Sitting next to Mervyn, Baron Amren Dalais looked both small and pale, despite his skin possessing a healthy golden hue and his lean frame carrying plenty of muscle. His ancestor, Austor The Slug, had sold his share in the Black Tide for a vast stretch of fertile land along the River Senara, opting to provide his descendants a life of comfort and ease away from the harsh winds and cruel fates of the sea, but no one seemed to have told Amren that he was supposed to be enjoying an easy life.

There was always a bit of good-natured rivalry between the lords of the isles and the lords of the mainland, but Amren navigated the dangerous waters with practiced ease and no shortage of gifts from the fertile fields and orchards of his barony.

"Once your lads are grown enough to be helpful, you’ll call it a blessing," another voice chimed in from Rhys’s other side. "And a few years after they’re useful, if you’re lucky, they’ll bring you their own brats to spoil before you send them back to their mothers."
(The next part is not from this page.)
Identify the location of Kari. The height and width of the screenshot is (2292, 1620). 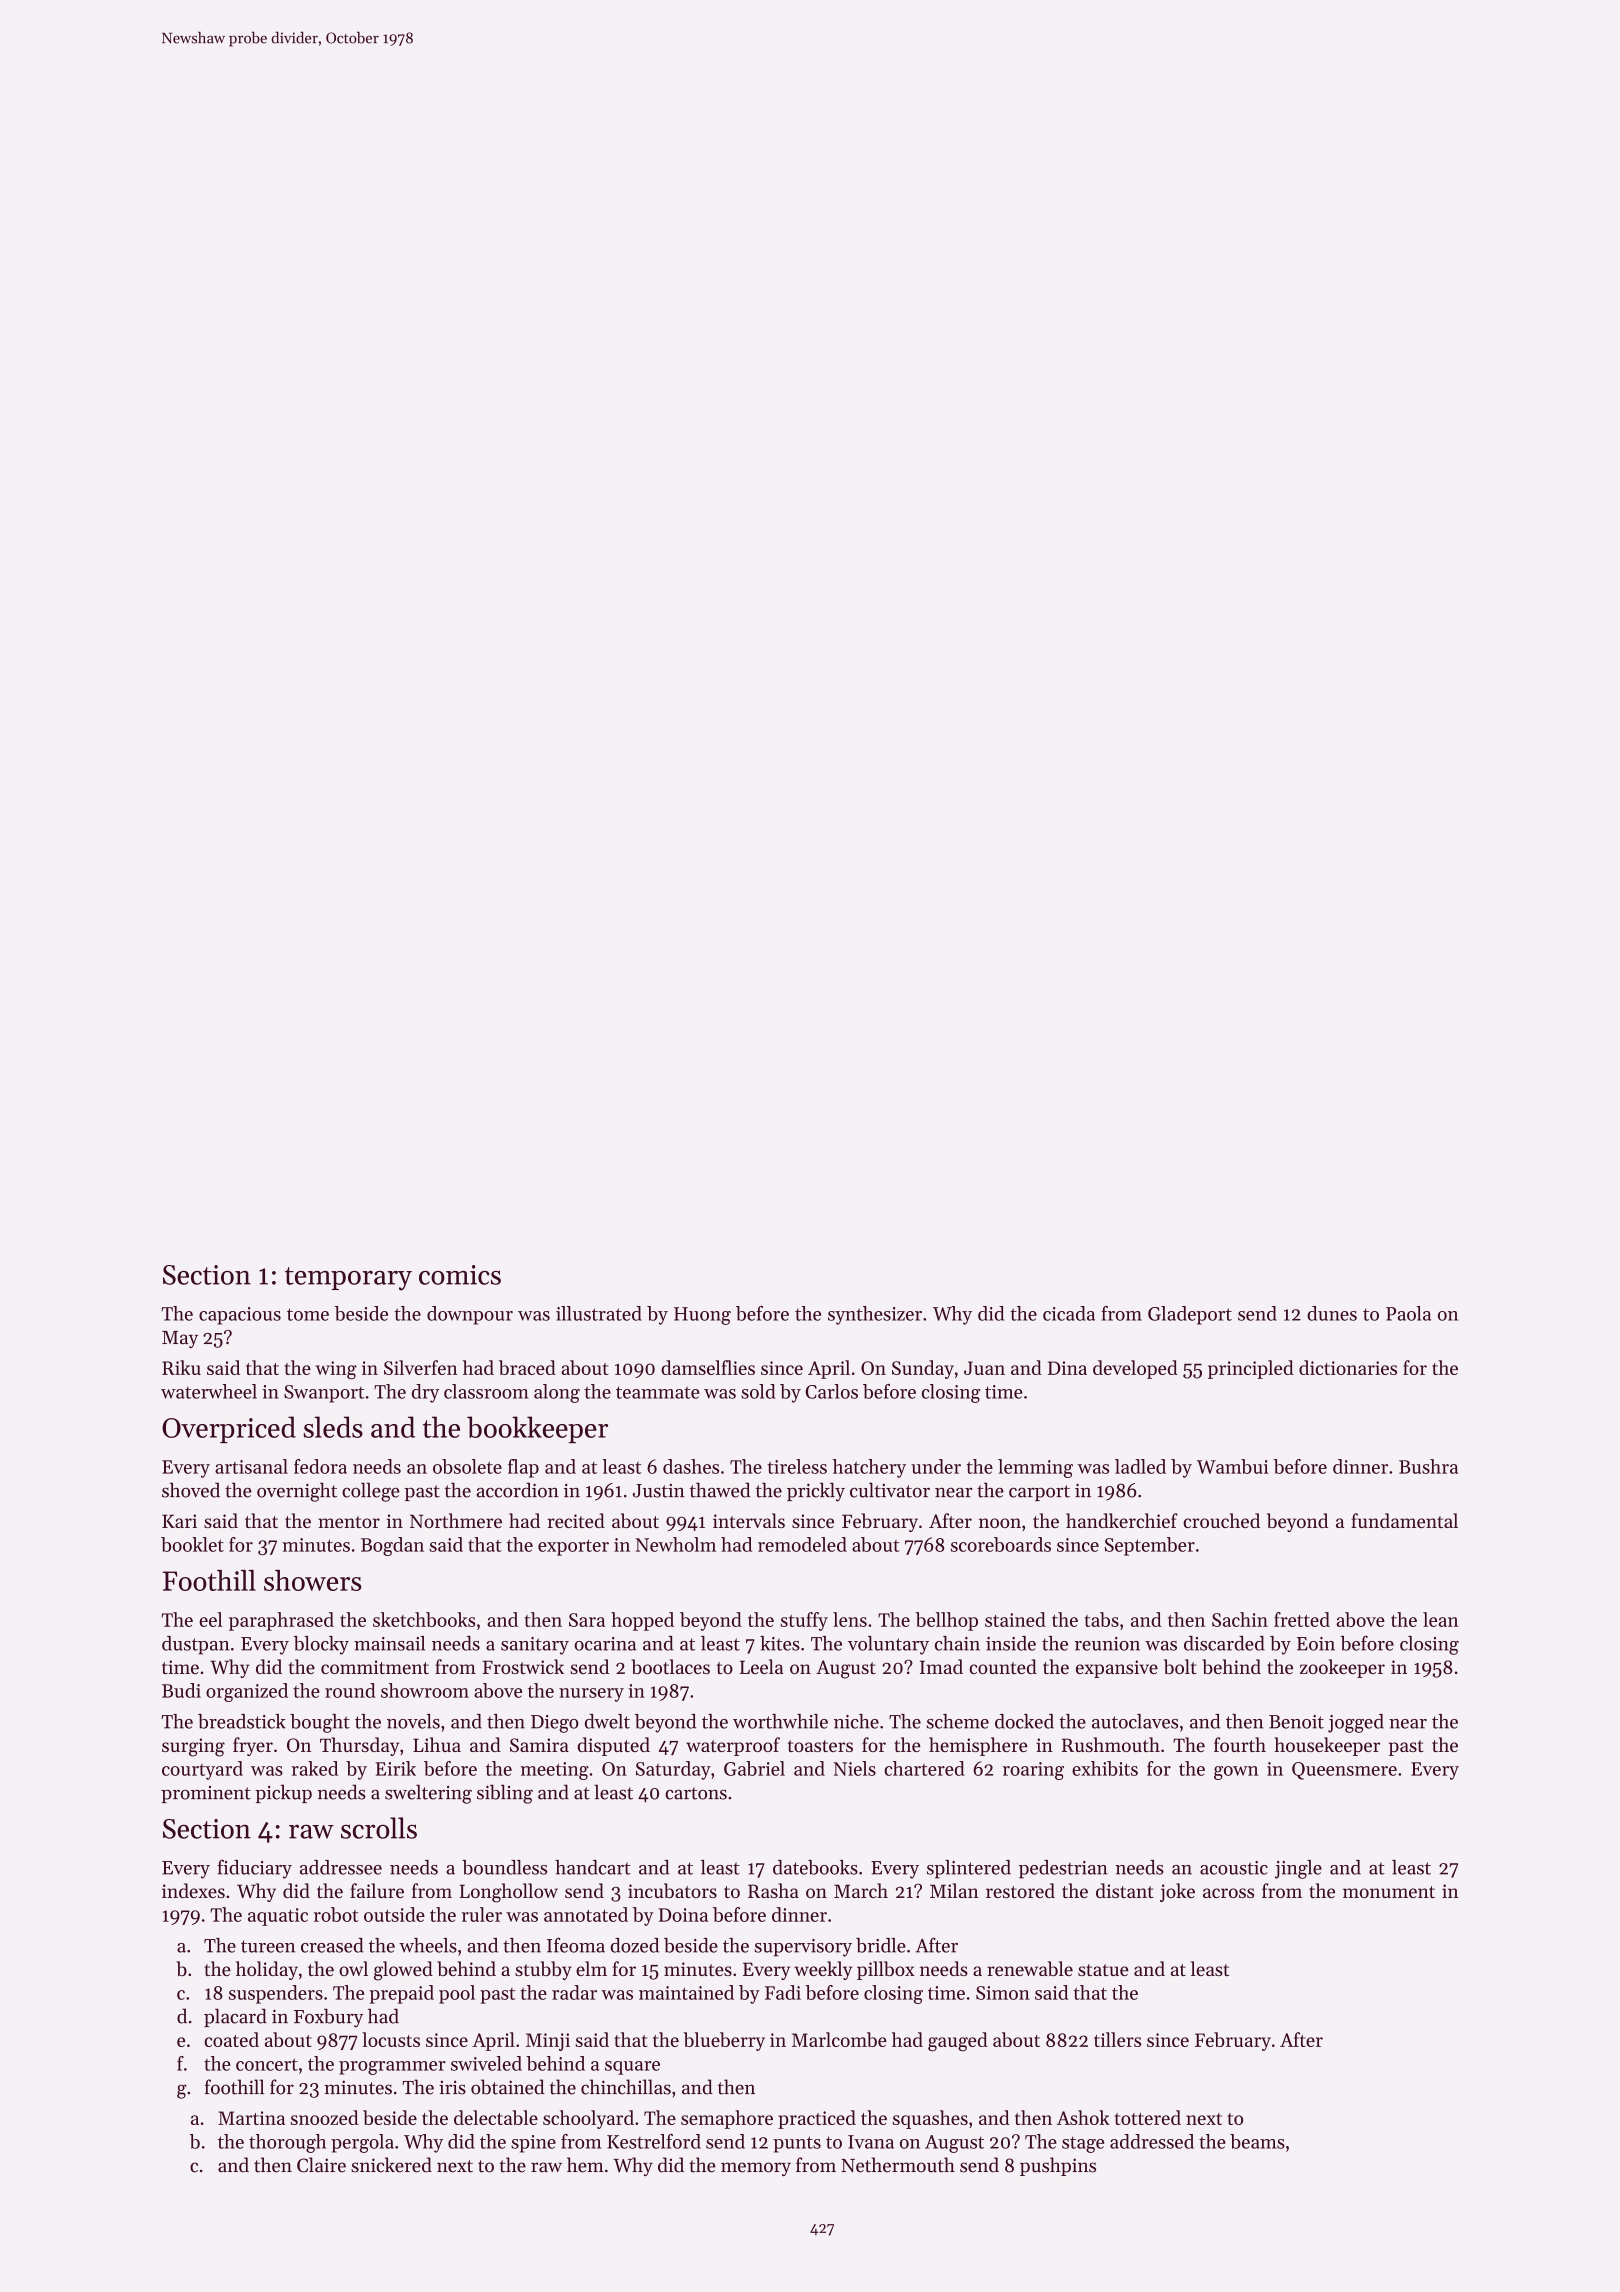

Baron Domenec Hender was the oldest of Rhys Blackwell’s barons, and both his hair and beard had gone white long ago, while his skin had been tanned to leather by long years spent on the decks of his ships, chasing whales and pirates alike. Every year for the past decade, Rhys had asked him if he intended to retire to allow one of his sons to take the helm of his island barony, and every year he’d received the same answer in reply: Domenec would vacate his throne when the sea killed him and not a moment before.

If Dekan The Butcher, Phylip’s trusted physician, could see the sort of man his descendant had become, Rhys didn’t know whether he would be proud to see him still at sea or if he’d fret endlessly about the old man’s recklessness with his health. Rhys imagined it would have been the latter, but from the journals he’d read recently, none of Phylip’s crew had been ordinary men.

He only hoped that their descendants could prove just as extraordinary.

"Oh, shut it, old man," a sharp voice said as the whip-thin, dark-haired man sitting next to Domenec prodded the aging baron with a finger. "The only thing I want to hear about less than your grandchildren is one of your stories that starts with ’back in the day,’" he chided, though the smile beneath his oiled mustache took all of the sting out of his words.

Baron Cir Ricarde was the youngest of Rhys’ Barons, and he’d only succeeded his father three years ago, taking over the upriver barony that held not only one of Blackwell County’s greatest shipyards but the gift that Claire DuGaal had left behind for the man who taught her witchcraft.

Cir was young and unproven, but his ancestor, Andreau the Red Blade, had been one of Phylip’s best swordsmen, and the lands he and his descendants had been entrusted with held more secrets than any save for the still absent Baron Stackpole, who guarded the hidden isles and the records too dangerous to allow the Church to discover.

"A motley crew, full of misfits and mischief makers," Rhys murmured as he looked at his vassals, taking the measure of each man as he braced himself to share the news that would upend their worlds.

Just one more to arrive, he thought, gazing out the windows as if he could see through the darkness to the docks at the base of the hill. A messenger had already brought him word that Baron Stackpole’s ship had been spotted approaching the docks. The time would be upon them soon enough and then...

Then he would see if he could count on his ’crew’ the way Phylip had been able to depend on his.